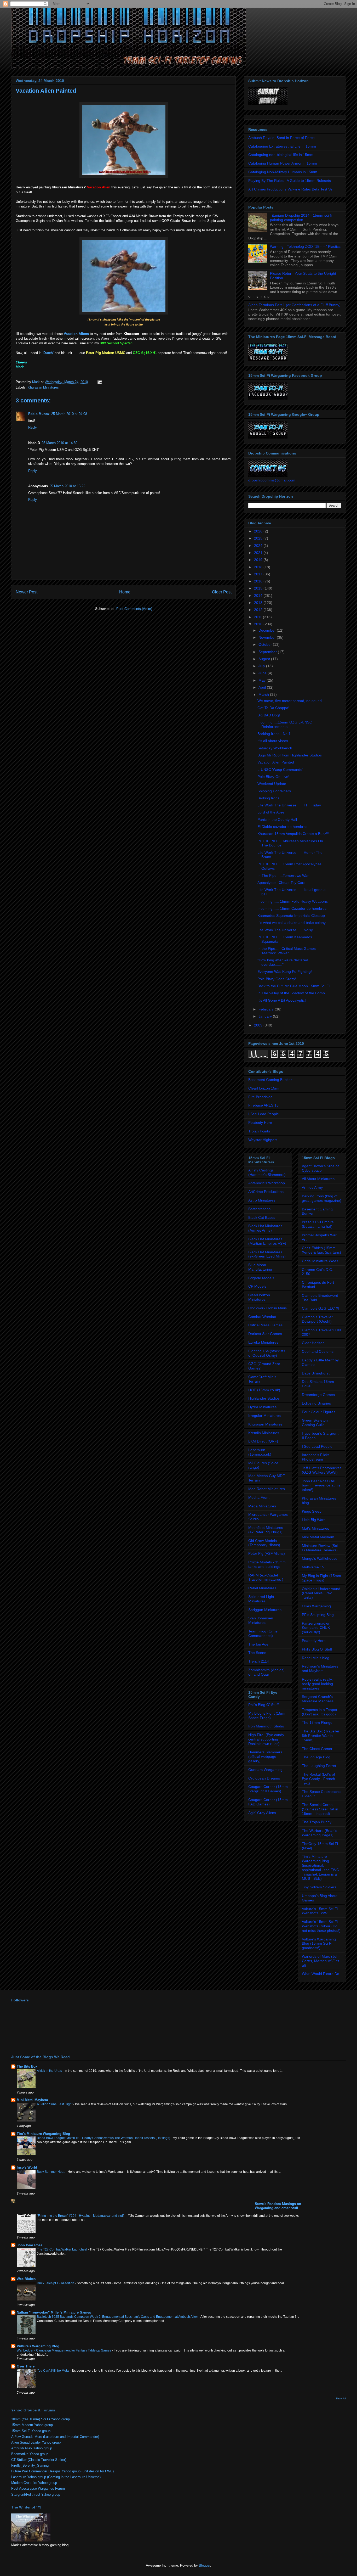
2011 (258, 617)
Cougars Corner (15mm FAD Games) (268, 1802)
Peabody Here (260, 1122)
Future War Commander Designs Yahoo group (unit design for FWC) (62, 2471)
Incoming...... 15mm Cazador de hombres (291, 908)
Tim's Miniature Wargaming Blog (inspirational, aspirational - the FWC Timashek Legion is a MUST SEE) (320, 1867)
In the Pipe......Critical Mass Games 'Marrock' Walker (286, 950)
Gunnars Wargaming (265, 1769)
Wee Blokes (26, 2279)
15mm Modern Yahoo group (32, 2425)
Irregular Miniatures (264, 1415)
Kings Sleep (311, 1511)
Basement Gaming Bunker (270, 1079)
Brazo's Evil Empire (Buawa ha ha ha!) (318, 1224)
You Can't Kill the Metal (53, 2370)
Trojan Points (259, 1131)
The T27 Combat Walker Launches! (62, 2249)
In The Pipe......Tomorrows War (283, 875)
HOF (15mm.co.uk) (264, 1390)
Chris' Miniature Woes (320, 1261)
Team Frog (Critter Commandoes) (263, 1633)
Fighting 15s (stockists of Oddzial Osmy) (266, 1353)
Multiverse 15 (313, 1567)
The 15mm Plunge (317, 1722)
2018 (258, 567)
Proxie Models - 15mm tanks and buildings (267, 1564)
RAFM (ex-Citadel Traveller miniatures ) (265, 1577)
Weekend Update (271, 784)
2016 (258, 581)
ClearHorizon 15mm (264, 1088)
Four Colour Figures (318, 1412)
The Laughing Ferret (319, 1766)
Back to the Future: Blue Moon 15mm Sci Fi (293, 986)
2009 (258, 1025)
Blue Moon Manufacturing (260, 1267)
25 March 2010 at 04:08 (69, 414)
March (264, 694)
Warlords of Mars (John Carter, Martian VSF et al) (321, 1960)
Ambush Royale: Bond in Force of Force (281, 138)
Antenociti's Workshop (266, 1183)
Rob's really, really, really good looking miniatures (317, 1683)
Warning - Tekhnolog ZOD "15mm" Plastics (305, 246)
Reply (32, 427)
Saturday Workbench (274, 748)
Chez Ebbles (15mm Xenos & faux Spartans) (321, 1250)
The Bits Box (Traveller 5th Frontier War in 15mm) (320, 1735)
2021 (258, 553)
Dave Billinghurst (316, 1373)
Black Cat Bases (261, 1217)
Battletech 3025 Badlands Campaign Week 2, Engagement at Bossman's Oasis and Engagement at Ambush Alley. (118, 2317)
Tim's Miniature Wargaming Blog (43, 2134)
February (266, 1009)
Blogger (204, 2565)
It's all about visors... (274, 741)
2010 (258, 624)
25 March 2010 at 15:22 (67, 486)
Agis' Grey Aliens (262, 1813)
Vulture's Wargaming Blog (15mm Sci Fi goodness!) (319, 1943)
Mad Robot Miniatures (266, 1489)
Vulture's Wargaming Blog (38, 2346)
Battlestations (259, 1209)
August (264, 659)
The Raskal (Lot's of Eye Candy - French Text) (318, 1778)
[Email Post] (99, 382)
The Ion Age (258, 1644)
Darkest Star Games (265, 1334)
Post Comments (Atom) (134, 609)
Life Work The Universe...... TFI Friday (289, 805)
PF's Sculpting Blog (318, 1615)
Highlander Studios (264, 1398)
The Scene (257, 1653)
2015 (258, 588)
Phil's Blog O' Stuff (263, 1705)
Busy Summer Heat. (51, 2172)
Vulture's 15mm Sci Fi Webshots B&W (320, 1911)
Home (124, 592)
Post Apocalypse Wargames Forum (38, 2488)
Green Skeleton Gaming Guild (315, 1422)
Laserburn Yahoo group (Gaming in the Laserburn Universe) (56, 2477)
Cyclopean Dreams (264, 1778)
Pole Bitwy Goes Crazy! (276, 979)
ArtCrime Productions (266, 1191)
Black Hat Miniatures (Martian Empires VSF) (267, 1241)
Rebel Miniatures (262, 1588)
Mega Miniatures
§ §
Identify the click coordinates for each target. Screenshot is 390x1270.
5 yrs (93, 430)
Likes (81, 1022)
§ §
EXERCISE DIRECTIONS: Could you reproduce, exactly, every line above from the line with "Black Hat Miniatures" to the line with "Mega Miniatures", and no other line? Both ends count.

TASK RESULT:
Black Hat Miniatures (Martian Empires VSF) (267, 1241)
Rebel Miniatures (262, 1588)
Mega Miniatures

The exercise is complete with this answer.